Jones spent much of his tenure speaking at events throughout the state, aiming for wider acceptance of gays and lesbians and to build support for gay and lesbian rights protections. "Indiana may be conservative, but that doesn't necessarily mean people aren't going to be at least tolerant of gays. In Indiana, the situation is getting better," he told the Ball State Daily News. In a speech at Earlham College, he described homosexuals as "a chosen people—chosen by powers beyond this world to help build that society of brotherhood."

Indianapolis Star columnist Dan Carpenter wrote a tribute to Jones shortly before Jones left for Los Angeles. Citing a confrontation that occurred between Jones and a young KKK heckler in which Jones met the young man with "plain old you-and-me, eye-to-eye conversation," Carpenter wrote, "It's also illustrative of the temperament Jones brought to the unpaid job, a job he created at the age of 19 shortly after he had come out of closet as a homosexual." He continued: "All his [Jones'] trials since then—the negotiations with government officials, the protest demonstrations, the lawsuits, the legislative lobbying, the countless speeches and the struggle to help his middle-class family accept his sexual orientation–have left him not burned out but lit up... Jones has much to do with the growing militancy in the gay community here."

==Current life==
Jones moved to Los Angeles in 1988. He served as editor of the local gay publication Edge Magazine and wrote extensively about the AIDS activist movement. In 1994, he was named editor of the national Genre Magazine.

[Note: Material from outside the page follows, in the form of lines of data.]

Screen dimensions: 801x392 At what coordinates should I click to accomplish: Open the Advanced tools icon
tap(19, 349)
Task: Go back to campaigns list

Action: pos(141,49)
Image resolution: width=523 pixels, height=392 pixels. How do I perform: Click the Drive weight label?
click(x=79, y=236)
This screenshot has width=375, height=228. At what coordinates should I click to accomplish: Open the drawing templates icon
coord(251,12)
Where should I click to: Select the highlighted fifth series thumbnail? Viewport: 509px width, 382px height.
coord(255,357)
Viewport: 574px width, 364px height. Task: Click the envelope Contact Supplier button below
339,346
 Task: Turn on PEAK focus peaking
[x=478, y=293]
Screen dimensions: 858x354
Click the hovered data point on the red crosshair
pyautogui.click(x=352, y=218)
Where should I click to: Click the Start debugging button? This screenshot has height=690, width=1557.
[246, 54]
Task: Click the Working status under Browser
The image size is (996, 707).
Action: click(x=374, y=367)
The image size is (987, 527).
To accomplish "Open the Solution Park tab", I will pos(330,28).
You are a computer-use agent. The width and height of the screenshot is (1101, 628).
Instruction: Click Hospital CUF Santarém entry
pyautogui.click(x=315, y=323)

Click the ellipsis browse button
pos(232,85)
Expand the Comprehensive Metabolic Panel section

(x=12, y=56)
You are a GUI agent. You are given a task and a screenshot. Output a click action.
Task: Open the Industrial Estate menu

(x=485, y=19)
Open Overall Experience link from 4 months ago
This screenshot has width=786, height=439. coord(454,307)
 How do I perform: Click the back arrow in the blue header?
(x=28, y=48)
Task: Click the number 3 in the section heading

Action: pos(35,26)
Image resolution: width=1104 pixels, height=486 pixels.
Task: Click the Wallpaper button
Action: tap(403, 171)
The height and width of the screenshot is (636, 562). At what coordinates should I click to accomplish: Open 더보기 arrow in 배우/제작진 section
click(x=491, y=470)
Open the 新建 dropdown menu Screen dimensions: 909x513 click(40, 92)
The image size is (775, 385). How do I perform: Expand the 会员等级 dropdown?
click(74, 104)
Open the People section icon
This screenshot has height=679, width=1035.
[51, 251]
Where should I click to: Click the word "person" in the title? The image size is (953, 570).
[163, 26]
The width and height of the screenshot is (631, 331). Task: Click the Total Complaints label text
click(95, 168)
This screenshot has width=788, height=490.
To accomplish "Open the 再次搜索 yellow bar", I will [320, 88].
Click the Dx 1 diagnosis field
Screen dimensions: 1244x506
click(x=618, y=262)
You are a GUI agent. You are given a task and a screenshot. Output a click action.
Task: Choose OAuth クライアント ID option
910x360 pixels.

His experimental short fiction has been published by Dennis Cooper in the anthology "Discontents." In 2011, he wrote a book about anxiety, Nothing to Fear.

Jones has also been active in the music industry, as a producer and label-owner.

He is the father of two sons and lives in Seattle, Washington. He is currently a Licensed Marriage and Family Therapist with specialties that include Obsessive-Compulsive Disorder and Panic Disorder.